- Work instruction: Could you say how many lines in the records include "will"? Please give the number by itself.

BEGIN Source material

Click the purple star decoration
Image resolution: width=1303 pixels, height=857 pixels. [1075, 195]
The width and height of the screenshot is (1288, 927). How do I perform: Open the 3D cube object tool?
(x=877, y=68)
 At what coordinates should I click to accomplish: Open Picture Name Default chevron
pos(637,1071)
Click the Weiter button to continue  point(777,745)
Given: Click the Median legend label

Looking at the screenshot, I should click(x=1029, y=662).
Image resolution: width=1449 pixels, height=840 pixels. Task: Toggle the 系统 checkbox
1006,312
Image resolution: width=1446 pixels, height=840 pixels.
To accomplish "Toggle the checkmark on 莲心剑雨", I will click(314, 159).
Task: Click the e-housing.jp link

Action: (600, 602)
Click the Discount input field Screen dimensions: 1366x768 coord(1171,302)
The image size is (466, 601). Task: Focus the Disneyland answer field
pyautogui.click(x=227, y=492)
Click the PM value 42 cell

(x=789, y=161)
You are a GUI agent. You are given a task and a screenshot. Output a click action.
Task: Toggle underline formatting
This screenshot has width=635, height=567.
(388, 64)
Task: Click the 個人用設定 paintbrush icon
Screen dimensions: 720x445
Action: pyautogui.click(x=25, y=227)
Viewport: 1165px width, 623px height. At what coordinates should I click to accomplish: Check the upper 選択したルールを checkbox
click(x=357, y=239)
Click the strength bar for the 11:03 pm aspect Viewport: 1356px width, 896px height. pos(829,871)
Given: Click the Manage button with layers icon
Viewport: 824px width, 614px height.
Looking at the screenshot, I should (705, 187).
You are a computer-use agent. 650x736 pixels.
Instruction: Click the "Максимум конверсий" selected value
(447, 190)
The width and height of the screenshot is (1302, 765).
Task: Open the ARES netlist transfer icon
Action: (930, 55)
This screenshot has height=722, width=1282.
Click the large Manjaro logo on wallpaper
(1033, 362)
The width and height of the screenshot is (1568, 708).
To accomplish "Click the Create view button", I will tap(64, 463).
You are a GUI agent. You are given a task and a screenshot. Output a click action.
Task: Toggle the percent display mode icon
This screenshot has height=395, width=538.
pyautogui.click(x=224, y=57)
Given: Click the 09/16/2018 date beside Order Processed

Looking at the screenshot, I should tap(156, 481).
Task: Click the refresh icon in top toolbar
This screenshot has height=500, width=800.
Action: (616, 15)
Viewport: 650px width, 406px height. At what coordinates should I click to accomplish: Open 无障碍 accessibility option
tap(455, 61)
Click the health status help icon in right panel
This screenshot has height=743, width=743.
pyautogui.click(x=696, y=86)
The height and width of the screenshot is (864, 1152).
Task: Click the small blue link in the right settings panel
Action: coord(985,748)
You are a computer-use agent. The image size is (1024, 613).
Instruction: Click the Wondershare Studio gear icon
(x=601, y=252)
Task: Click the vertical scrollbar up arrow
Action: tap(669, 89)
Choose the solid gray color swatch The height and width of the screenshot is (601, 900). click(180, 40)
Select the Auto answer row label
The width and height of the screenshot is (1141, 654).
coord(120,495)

END Source material

- Exercise result: 2